▶ [Task brief]: Please give back each line of the listing, unchanged in every word.

*** The input Section Begins ***

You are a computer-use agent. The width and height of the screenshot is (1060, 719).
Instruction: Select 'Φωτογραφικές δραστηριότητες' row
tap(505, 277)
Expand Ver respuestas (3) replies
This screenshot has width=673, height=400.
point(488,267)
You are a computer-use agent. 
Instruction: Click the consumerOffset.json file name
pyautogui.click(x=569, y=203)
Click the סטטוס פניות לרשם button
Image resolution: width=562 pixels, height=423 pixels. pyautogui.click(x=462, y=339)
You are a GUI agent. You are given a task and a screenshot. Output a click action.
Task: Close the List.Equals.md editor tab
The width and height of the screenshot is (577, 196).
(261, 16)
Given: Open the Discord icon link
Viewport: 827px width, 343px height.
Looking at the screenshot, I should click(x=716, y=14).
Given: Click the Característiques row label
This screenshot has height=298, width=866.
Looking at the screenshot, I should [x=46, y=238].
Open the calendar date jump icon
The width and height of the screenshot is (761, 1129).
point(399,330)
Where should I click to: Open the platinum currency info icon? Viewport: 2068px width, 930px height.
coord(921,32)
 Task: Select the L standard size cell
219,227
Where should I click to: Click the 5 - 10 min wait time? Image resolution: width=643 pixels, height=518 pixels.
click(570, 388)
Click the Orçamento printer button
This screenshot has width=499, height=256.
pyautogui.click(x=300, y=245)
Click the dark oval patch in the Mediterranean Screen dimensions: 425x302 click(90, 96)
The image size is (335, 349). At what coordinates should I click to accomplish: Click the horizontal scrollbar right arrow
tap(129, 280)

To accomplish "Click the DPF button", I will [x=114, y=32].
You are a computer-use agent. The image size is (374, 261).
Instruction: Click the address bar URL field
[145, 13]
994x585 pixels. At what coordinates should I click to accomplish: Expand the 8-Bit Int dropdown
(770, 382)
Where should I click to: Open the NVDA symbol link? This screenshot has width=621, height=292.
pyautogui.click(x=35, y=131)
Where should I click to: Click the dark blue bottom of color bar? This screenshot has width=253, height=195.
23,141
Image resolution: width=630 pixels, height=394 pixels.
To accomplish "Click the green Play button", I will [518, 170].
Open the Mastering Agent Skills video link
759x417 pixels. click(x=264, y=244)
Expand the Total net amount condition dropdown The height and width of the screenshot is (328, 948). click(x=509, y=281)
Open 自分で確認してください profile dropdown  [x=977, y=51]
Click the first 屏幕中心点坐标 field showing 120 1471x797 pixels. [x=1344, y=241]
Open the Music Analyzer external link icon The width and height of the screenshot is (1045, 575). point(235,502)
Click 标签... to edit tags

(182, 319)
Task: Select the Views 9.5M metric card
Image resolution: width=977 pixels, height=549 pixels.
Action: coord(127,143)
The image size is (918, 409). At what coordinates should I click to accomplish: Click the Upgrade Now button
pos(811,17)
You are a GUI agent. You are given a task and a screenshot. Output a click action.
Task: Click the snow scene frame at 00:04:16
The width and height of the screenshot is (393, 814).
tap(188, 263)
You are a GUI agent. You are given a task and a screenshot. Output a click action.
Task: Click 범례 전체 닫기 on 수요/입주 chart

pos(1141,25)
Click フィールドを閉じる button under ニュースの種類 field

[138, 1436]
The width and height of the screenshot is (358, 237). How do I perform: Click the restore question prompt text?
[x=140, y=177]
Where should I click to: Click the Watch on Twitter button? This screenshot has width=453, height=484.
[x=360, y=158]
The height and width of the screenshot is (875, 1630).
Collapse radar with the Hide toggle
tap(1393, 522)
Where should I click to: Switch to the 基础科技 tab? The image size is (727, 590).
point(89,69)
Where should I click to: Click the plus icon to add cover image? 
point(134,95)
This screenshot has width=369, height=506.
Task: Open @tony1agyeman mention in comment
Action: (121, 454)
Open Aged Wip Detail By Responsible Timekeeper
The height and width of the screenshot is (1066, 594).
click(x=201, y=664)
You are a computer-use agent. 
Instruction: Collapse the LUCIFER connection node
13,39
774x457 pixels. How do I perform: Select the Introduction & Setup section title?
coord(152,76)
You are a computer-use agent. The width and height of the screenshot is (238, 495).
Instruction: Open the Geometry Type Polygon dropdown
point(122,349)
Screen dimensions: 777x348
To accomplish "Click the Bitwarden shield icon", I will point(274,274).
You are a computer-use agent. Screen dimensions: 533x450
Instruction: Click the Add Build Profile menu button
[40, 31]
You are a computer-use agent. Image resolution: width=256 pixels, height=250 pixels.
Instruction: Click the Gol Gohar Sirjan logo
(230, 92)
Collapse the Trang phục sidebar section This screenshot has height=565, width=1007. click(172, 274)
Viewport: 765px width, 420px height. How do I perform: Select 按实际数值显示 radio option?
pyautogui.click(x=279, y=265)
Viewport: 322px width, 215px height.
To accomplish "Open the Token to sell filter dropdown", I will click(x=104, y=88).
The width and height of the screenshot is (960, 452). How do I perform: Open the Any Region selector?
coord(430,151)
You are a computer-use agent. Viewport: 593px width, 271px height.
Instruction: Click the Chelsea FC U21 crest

*** The input Section Ends ***

▶ [Result]:
You are a computer-use agent. The width and height of the screenshot is (1060, 719).
Instruction: Select 'Φωτογραφικές δραστηριότητες' row
tap(505, 277)
Expand Ver respuestas (3) replies
This screenshot has width=673, height=400.
point(488,267)
You are a computer-use agent. 
Instruction: Click the consumerOffset.json file name
pyautogui.click(x=569, y=203)
Click the סטטוס פניות לרשם button
Image resolution: width=562 pixels, height=423 pixels. pyautogui.click(x=462, y=339)
You are a GUI agent. You are given a task and a screenshot. Output a click action.
Task: Close the List.Equals.md editor tab
The width and height of the screenshot is (577, 196).
(261, 16)
Given: Open the Discord icon link
Viewport: 827px width, 343px height.
Looking at the screenshot, I should click(x=716, y=14).
Given: Click the Característiques row label
This screenshot has height=298, width=866.
Looking at the screenshot, I should [x=46, y=238].
Open the calendar date jump icon
The width and height of the screenshot is (761, 1129).
point(399,330)
Where should I click to: Open the platinum currency info icon? Viewport: 2068px width, 930px height.
coord(921,32)
 Task: Select the L standard size cell
219,227
Where should I click to: Click the 5 - 10 min wait time? Image resolution: width=643 pixels, height=518 pixels.
click(570, 388)
Click the Orçamento printer button
This screenshot has width=499, height=256.
pyautogui.click(x=300, y=245)
Click the dark oval patch in the Mediterranean Screen dimensions: 425x302 click(90, 96)
The image size is (335, 349). At what coordinates should I click to accomplish: Click the horizontal scrollbar right arrow
tap(129, 280)

To accomplish "Click the DPF button", I will [x=114, y=32].
You are a computer-use agent. The image size is (374, 261).
Instruction: Click the address bar URL field
[145, 13]
994x585 pixels. At what coordinates should I click to accomplish: Expand the 8-Bit Int dropdown
(770, 382)
Where should I click to: Open the NVDA symbol link? This screenshot has width=621, height=292.
pyautogui.click(x=35, y=131)
Where should I click to: Click the dark blue bottom of color bar? This screenshot has width=253, height=195.
23,141
Image resolution: width=630 pixels, height=394 pixels.
To accomplish "Click the green Play button", I will [518, 170].
Open the Mastering Agent Skills video link
759x417 pixels. click(x=264, y=244)
Expand the Total net amount condition dropdown The height and width of the screenshot is (328, 948). click(x=509, y=281)
Open 自分で確認してください profile dropdown  [x=977, y=51]
Click the first 屏幕中心点坐标 field showing 120 1471x797 pixels. [x=1344, y=241]
Open the Music Analyzer external link icon The width and height of the screenshot is (1045, 575). point(235,502)
Click 标签... to edit tags

(182, 319)
Task: Select the Views 9.5M metric card
Image resolution: width=977 pixels, height=549 pixels.
Action: coord(127,143)
The image size is (918, 409). At what coordinates should I click to accomplish: Click the Upgrade Now button
pos(811,17)
You are a GUI agent. You are given a task and a screenshot. Output a click action.
Task: Click the snow scene frame at 00:04:16
The width and height of the screenshot is (393, 814).
tap(188, 263)
You are a GUI agent. You are given a task and a screenshot. Output a click action.
Task: Click 범례 전체 닫기 on 수요/입주 chart

pos(1141,25)
Click フィールドを閉じる button under ニュースの種類 field

[138, 1436]
The width and height of the screenshot is (358, 237). How do I perform: Click the restore question prompt text?
[x=140, y=177]
Where should I click to: Click the Watch on Twitter button? This screenshot has width=453, height=484.
[x=360, y=158]
The height and width of the screenshot is (875, 1630).
Collapse radar with the Hide toggle
tap(1393, 522)
Where should I click to: Switch to the 基础科技 tab? The image size is (727, 590).
point(89,69)
Where should I click to: Click the plus icon to add cover image? 
point(134,95)
This screenshot has width=369, height=506.
Task: Open @tony1agyeman mention in comment
Action: (121, 454)
Open Aged Wip Detail By Responsible Timekeeper
The height and width of the screenshot is (1066, 594).
click(x=201, y=664)
You are a computer-use agent. 
Instruction: Collapse the LUCIFER connection node
13,39
774x457 pixels. How do I perform: Select the Introduction & Setup section title?
coord(152,76)
You are a computer-use agent. The width and height of the screenshot is (238, 495).
Instruction: Open the Geometry Type Polygon dropdown
point(122,349)
Screen dimensions: 777x348
To accomplish "Click the Bitwarden shield icon", I will point(274,274).
You are a computer-use agent. Screen dimensions: 533x450
Instruction: Click the Add Build Profile menu button
[40, 31]
You are a computer-use agent. Image resolution: width=256 pixels, height=250 pixels.
Instruction: Click the Gol Gohar Sirjan logo
(230, 92)
Collapse the Trang phục sidebar section This screenshot has height=565, width=1007. click(172, 274)
Viewport: 765px width, 420px height. How do I perform: Select 按实际数值显示 radio option?
pyautogui.click(x=279, y=265)
Viewport: 322px width, 215px height.
To accomplish "Open the Token to sell filter dropdown", I will click(x=104, y=88).
The width and height of the screenshot is (960, 452). How do I perform: Open the Any Region selector?
coord(430,151)
You are a computer-use agent. Viewport: 593px width, 271px height.
Instruction: Click the Chelsea FC U21 crest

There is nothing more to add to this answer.